He also said he had attended a training camp run by bin Laden, the wealthy Saudi-born fugitive accused of masterminding the September attacks on the United States.

Lindh told his story in an interview done Dec. 2 by a CNN reporter, just after Lindh was captured. It was aired in its entirety for the first time Wednesday. It was the first time the full tape had been available.

Lindh, from San Anselmo, Calif., said leaders of the Afghanistan’s once-dominant Taliban militia organized fighters in branches based on ethnic groups. At first, Lindh stayed with Taliban fighters from Pakistan, where he had been studying Islam. He then was put with the group of Arab fighters – the Ansar – who were paid for by bin Laden. Lindh can speak Arabic.

“Originally I came with Pakistanis,” Lindh said. “They sent me to the Arabs.”
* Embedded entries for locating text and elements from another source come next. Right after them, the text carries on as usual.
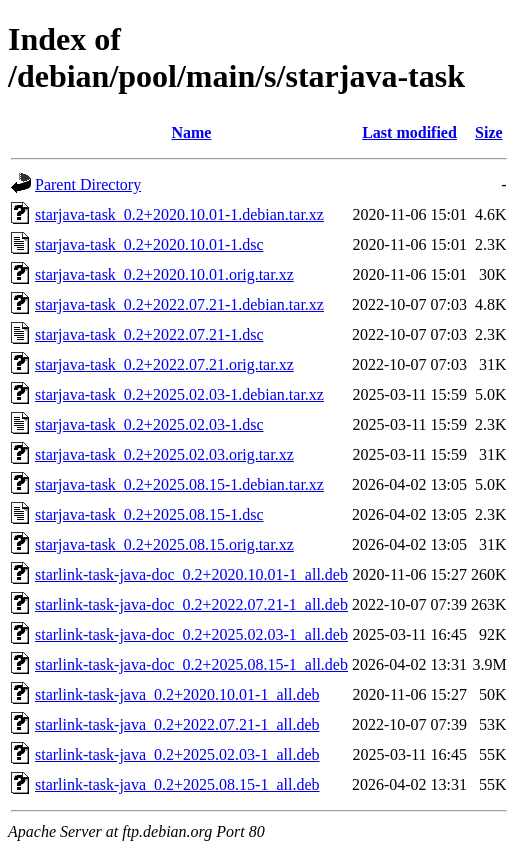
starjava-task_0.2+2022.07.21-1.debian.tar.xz (179, 304)
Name (191, 132)
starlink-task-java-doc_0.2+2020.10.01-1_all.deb (191, 574)
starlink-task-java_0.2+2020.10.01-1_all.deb (177, 694)
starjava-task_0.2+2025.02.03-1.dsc (149, 424)
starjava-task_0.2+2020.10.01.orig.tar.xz (164, 274)
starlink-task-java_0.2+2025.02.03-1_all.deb (177, 754)
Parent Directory (88, 184)
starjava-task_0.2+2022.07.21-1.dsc (149, 334)
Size (489, 132)
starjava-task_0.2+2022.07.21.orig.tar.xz (164, 364)
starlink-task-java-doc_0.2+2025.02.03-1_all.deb (191, 634)
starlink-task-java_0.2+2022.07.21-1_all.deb (177, 724)
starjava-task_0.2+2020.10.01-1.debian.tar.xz (179, 214)
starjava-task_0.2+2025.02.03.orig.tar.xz (164, 454)
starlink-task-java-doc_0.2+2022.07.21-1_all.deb (191, 604)
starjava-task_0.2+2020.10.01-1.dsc (149, 244)
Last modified (409, 132)
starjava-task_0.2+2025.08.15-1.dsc (149, 514)
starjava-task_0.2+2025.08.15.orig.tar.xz (164, 544)
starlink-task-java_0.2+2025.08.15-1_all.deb (177, 784)
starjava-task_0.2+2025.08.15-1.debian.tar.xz (179, 484)
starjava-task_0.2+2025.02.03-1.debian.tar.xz (179, 394)
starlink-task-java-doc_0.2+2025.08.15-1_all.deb (191, 664)
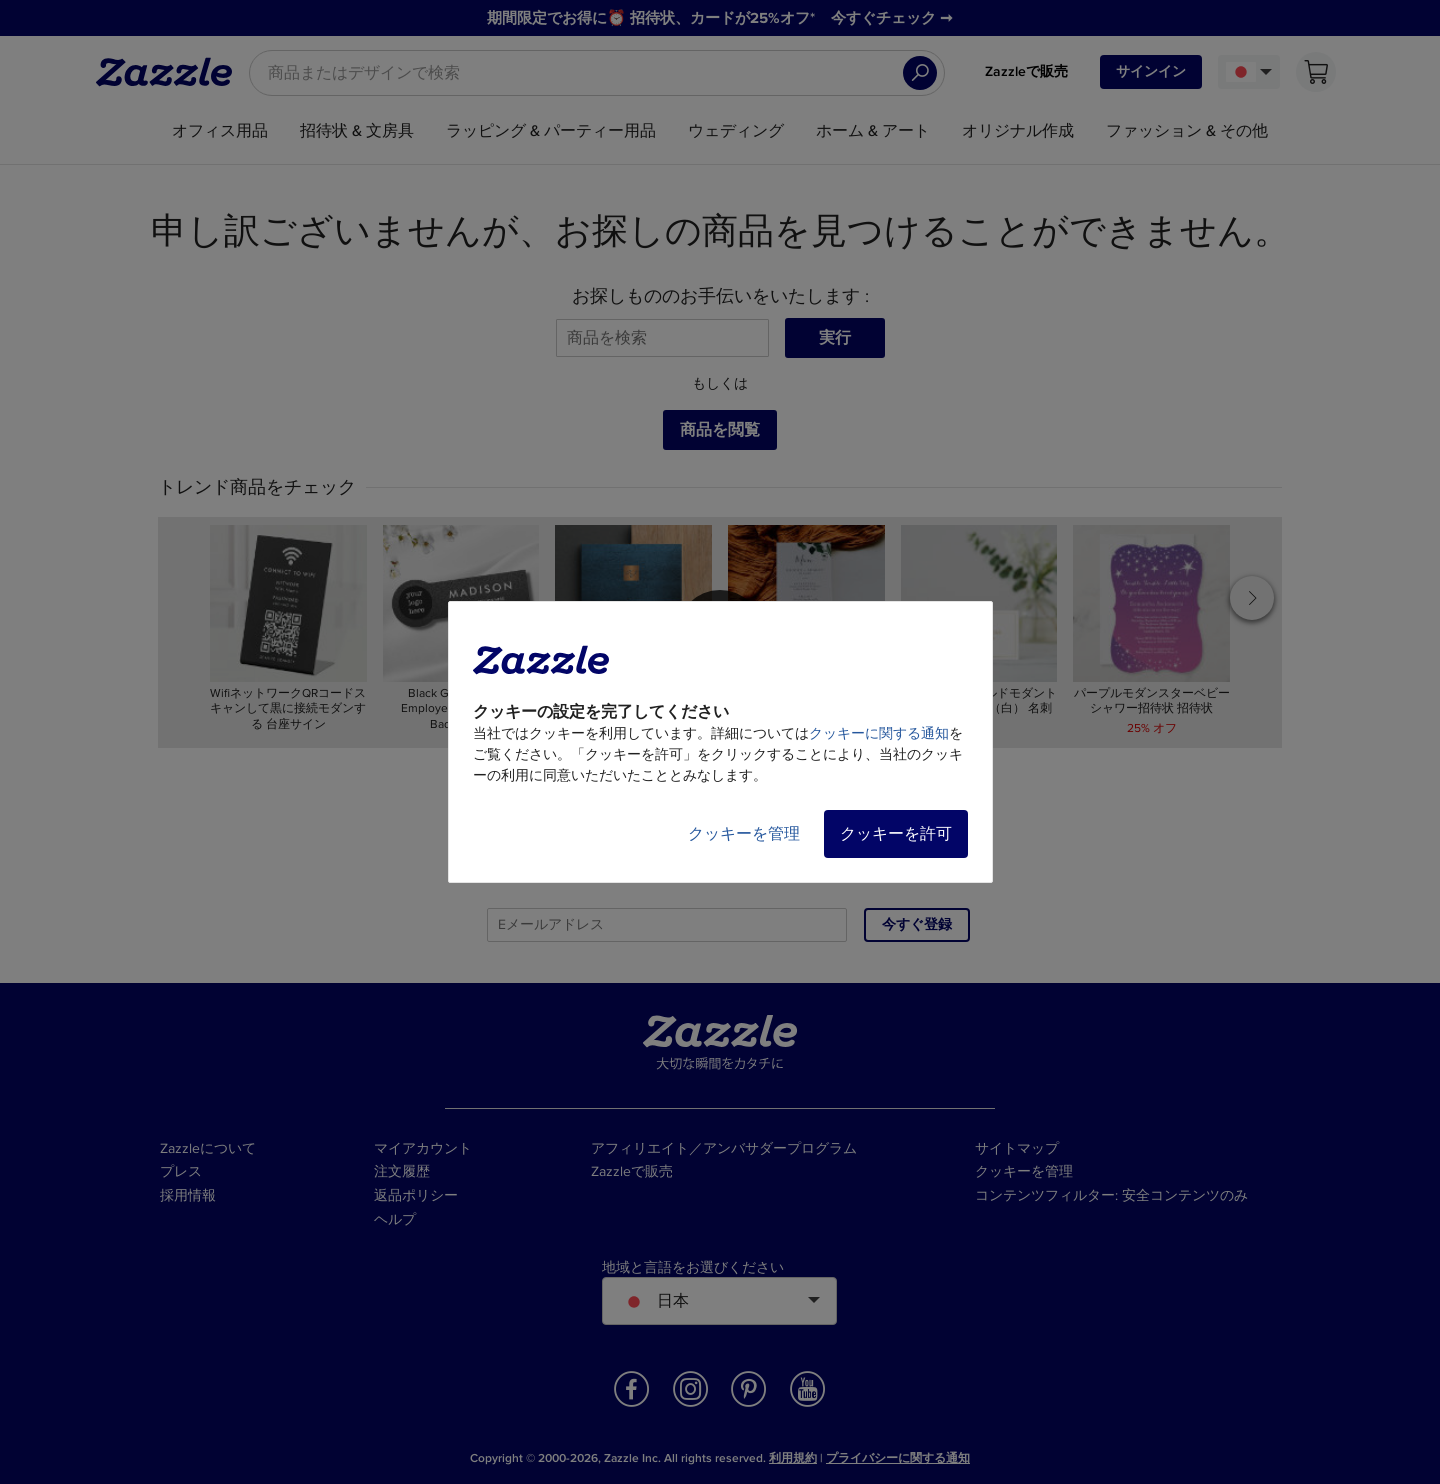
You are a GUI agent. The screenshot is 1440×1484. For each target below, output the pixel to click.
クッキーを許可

What Lindh did while traveling with Taliban fighters in Afghanistan could play a key role in the charges he might face in the United States.

In the TV interview, Lindh, 20, defended the Taliban, who took power in Afghanistan in 1995 after a bloody civil war against other factions. Lindh said the Quran, Islam’s holy book, permits Muslims to kill other Muslims during holy war.

“That is a question that is addressed in the Quran itself,” Lindh told CNN. “In certain cases Muslims by necessity can kill, and … there are situations in which a Muslim can be killed (by other Muslims).”

Referring to jihad, Islamic holy war, he said, “It’s exactly what I thought it would be.”

Asked if the Taliban’s cause was the right one, Walker said: “Definitely!”

Lindh, who sometimes uses his mother’s last name of Walker, was found holed up with captured Taliban fighters last month after northern alliance forces quelled a prison uprising in northern Afghanistan.

He was taken into custody by American forces and flown to the amphibious landing ship USS Peleliu, in the Arabian Sea off the coast of Pakistan.

Lindh told of dodging grenades and helping other Taliban fighters as northern alliance forces closed in on the northern city of Mazar-e-Sharif.

His face was blackened from battle and he swooned as he spoke, telling the reporter he was taking morphine to quell the pain from a gunshot wound. He had been speaking Arabic for so long that his English was tinged with an accent.

Lindh said he went to join the Taliban in Afghanistan after studying in Pakistan because his “heart became attached to the movement. I wanted to help them one way or another.”

He said that after being captured, a few Taliban soldiers hid grenades in their clothes as they were taken to prison. He called the uprising a “mistake of a handful of people” because the Taliban soldiers had agreed not to fight.

“This is against what we had agreed upon, and this is against Islam,” Lindh said. “It is a major sin to break a contract, especially in military situations.”

The spirits of the Taliban fighters were broken when rebel forces pumped gas, then water, into the prison, he said.

“More than half of us were injured on that last day when they poured water into the basement,” he said. “We were standing in water, freezing water, for maybe 20 hours.”

Another videotape of Lindh, aired by ABC News, showed his interrogation by CIA agents before the uprising. He sat despondent, in a dusty clearing, with his hands tied behind his back. His clothing was tattered and dirty; his hair hid his face. His interrogators were Johnny “Mike” Spann, who was later killed in the uprising, and an agent known only as Dave.

Lindh answered no questions and was led away.